Redazionale
A fari spenti e con la benevola astensione del PD (che non si smentisce mai quando si tratta di mettere in crisi i diritti dei lavoratori) è stata approvata alla Camera, e passa ora al Senato, la proposta del governo sulla legge delega alla partecipazione dei lavoratori al capitale e agli utili delle imprese, promossa con entusiasmo dalla CISL, che solleva interrogativi profondi, soprattutto se analizzata attraverso la lente, già critica della CGIL e nel contesto aspro del capitalismo finanziario contemporaneo. Se l'intento dichiarato è nobile – coinvolgere maggiormente i lavoratori nella vita aziendale – i rischi, in un sistema economico dominato dalla speculazione, appaiono superare di gran lunga i potenziali benefici.

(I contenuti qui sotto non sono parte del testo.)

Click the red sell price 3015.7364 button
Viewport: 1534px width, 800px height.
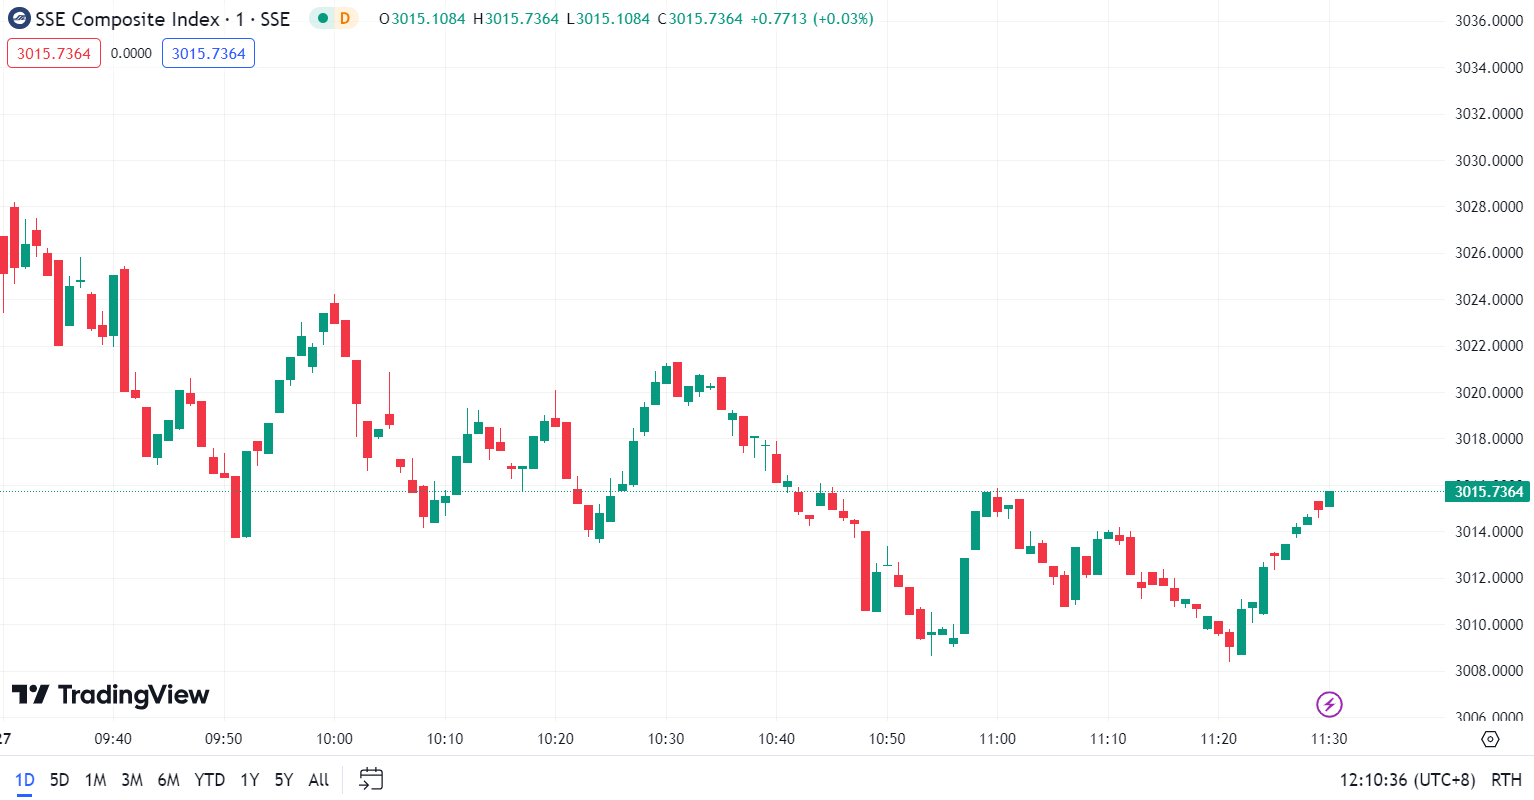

La CGIL, storicamente attenta alla concretezza dei diritti e alla difesa del potere contrattuale collettivo, ha espresso, e non a torto, una cautela marcata verso questa riforma. Il timore principale risiede nella natura vaga e delegante della legge: un "assegno in bianco" al governo, privo di garanzie sostanziali per i lavoratori. In un quadro normativo così indefinito, la partecipazione rischia di trasformarsi in un mero orpello, una facciata partecipativa dietro cui si celano dinamiche di potere immutate. La CGIL preferirebbe, giustamente, un rafforzamento della contrattazione collettiva e diritti inderogabili, strumenti ben più solidi per tutelare i lavoratori rispetto a promesse partecipative di dubbia efficacia.
Ma è il contesto economico globale a rendere le critiche della CGIL ancor più stringenti. In un’epoca dominata dalla finanza speculativa, dove i capitali si muovono rapidamente alla ricerca del massimo rendimento nel breve termine, spesso a scapito della produzione reale e stabile, l’idea di una partecipazione “attiva” dei lavoratori alle sorti dell’impresa si carica di ambiguità inquietanti. La volatilità dei mercati, le crisi finanziarie improvvise, le delocalizzazioni motivate da logiche puramente speculative: questi fattori incrementano esponenzialmente i rischi per i lavoratori coinvolti nella partecipazione. In caso di profitti, la quota destinata ai lavoratori potrebbe essere esigua e condizionata; in caso di perdite, invece, il rischio di un impatto negativo sui salari, sull’occupazione, e sulla stabilità economica dei lavoratori stessi si materializza in tutta la sua gravità.
La partecipazione, in questo scenario, rischia di configurarsi come un’arma a doppio taglio per i lavoratori. Illusi da una parvenza di coinvolgimento e di “azionariato popolare”, si troverebbero in realtà più esposti alle turbolenze di un sistema finanziario impazzito, senza un reale potere di controllo sulle dinamiche aziendali e sui flussi di capitale che le determinano. La vera partecipazione, quella che garantisce un peso decisionale effettivo e una ridistribuzione equa della ricchezza, richiede ben altri strumenti e un contesto economico profondamente diverso. Invece, in questa legge delega, si intravede il pericolo di una partecipazione illusoria, più vicina a un’operazione di marketing sociale che a una vera conquista di democrazia economica per i lavoratori. Prima di azzardare passi incerti in un terreno minato come quello della partecipazione in un sistema finanziarizzato, sarebbe forse più saggio consolidare le tutele esistenti e rafforzare gli strumenti di difesa collettiva dei lavoratori.